Cyber education is also critical to our nation's economic growth as evidenced by a recent survey, conducted by Zogby International for NCSA and Symantec, of U.S. small business owners that shows a high portion of businesses need employees with cybersecurity skills. When employers were asked to rate skills necessary for new hires, U.S. small businesses report the following skills are very relevant or essential:

•     Understanding privacy (51 percent);
•     Importance of protecting intellectual property (49 percent);
•     Basic knowledge of using technology ethically (47 percent);
•     Basic knowledge of Internet security practices (passwords, identifying secure websites) (44 percent).

In addition, NCSA and Microsoft recently conducted research on the state of cybersecurity education and the results make clear better cyber education is needed in America's K-12 classrooms. More than one-third of U.S. K-12 teachers (36 percent) received zero hours of professional development training by their school districts in issues related to online safety, security and ethics in the past year. (86 percent received less than six hours of related training).

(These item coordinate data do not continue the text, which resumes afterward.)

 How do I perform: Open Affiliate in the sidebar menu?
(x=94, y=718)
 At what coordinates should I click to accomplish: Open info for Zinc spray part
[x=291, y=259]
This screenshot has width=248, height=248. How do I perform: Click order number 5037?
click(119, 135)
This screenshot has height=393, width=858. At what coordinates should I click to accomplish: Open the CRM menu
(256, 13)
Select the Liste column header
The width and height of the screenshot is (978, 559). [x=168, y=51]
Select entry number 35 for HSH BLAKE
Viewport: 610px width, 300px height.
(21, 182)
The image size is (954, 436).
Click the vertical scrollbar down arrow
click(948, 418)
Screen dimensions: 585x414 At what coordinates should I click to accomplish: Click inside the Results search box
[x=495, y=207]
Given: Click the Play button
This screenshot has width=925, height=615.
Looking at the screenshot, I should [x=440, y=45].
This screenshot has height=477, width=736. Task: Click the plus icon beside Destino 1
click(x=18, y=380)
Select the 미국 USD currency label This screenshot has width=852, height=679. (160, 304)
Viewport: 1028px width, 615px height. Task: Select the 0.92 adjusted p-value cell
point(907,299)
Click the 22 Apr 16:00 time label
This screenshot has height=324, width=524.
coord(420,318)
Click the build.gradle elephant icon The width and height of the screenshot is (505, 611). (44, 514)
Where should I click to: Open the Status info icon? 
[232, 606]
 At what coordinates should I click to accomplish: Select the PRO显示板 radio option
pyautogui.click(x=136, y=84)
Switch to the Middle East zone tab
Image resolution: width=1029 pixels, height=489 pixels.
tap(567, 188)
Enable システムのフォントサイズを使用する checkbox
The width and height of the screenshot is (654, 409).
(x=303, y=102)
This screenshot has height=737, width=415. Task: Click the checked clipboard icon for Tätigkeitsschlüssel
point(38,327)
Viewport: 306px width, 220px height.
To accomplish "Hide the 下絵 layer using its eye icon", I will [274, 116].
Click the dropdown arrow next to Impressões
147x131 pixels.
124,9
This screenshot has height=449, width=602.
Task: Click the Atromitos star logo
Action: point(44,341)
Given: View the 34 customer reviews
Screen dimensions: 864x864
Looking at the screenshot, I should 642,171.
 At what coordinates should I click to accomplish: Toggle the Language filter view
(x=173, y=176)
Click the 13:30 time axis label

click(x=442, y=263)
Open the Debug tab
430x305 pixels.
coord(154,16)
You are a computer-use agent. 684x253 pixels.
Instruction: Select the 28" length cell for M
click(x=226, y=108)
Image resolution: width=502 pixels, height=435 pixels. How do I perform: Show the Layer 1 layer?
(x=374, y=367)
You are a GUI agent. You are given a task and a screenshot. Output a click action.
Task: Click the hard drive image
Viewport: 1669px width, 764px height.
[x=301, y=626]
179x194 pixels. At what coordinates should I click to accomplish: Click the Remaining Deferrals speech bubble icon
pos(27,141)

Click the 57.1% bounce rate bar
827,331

Only 51 percent of teachers agree their school districts do an adequate job of preparing students for online safety, security and ethics. Few K–12 educators are teaching topics that would prepare students to be cybercapable employees or cybersecurity-aware college students. In the past year, a mere 4 percent taught about careers in cybersecurity; 20 percent taught about knowing when it is safe to download files; 23 percent taught about using strong passwords; and just 7 percent taught about the role of the Internet in the U.S. economy.